**AUSGEWÄHLTER TEXT:**

Die Orgel-Legende lebt
Die Rückkehr der Hammond B3
Die Orgel, für manche die Königin der Instrumente, erlebt in Gestalt der Hammond B3 schon seit einiger Zeit eine Renaissance im Jazz. Da ist er wieder, der unverkennbare Sound, bei dem es unter den Tasten vibriert, blubbert und kocht.
8. April 2017, 21:58
Die elektromechanische Hammond-Orgel, benannt nach ihrem Erfinder Laurens Hammond, war ursprünglich als preiswerter Ersatz für die Pfeifenorgel gedacht. Über die amerikanischen Kirchen fand sie Eingang in die Gospel-Musik und rasch auch in den Jazz. Große Popularität erlangte sie in den 1960er und 1970er Jahren, vor allem war das archetypische Modell Hammond B3 in Verbindung mit dem rotierenden Leslie-Lautsprechersystem beliebt.
Für die Verbreitung des unverkennbaren Klangs stand vor allem ein Name: Jimmy Smith, mit seinem klassischen Orgeltrio in der Besetzung Orgel, E-Gitarre und Schlagzeug. Smiths Stil war stark von Blues und Gospel geprägt, Jazz mit Seele eben.
Junge Generation schätzt den Sound
Aber auch die jüngere Generation schätzt die Möglichkeiten der Hammond B3. Auf einer seiner letzten Aufnahmen ist Jimmy Smith mit dem Organisten Joey DeFrancesco im Duett zu hören.

**ANFORDERUNGEN:** Schreiben Sie aus dem Text über die Hammond-Orgel den Abschnitt von „Für die Verbreitung“ bis „mit Seele eben.“ wortgetreu ab. Die Zeilen spielen hierfür keine Rolle.

**DATENAUSZUG:**
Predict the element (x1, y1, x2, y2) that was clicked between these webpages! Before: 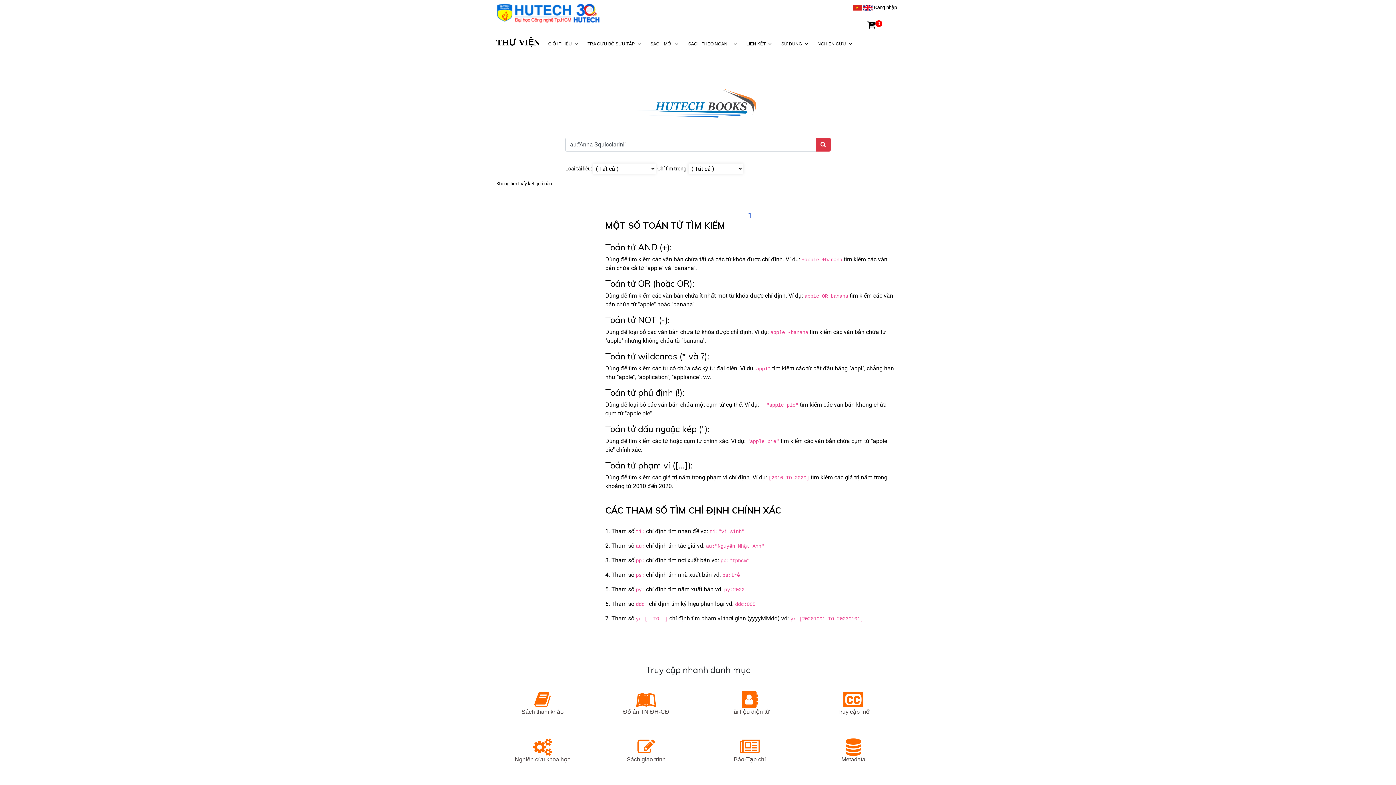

**LÖSUNG DER AUFGABE:**
Für die Verbreitung des unverkennbaren Klangs stand vor allem ein Name: Jimmy Smith, mit seinem klassischen Orgeltrio in der Besetzung Orgel, E-Gitarre und Schlagzeug. Smiths Stil war stark von Blues und Gospel geprägt, Jazz mit Seele eben.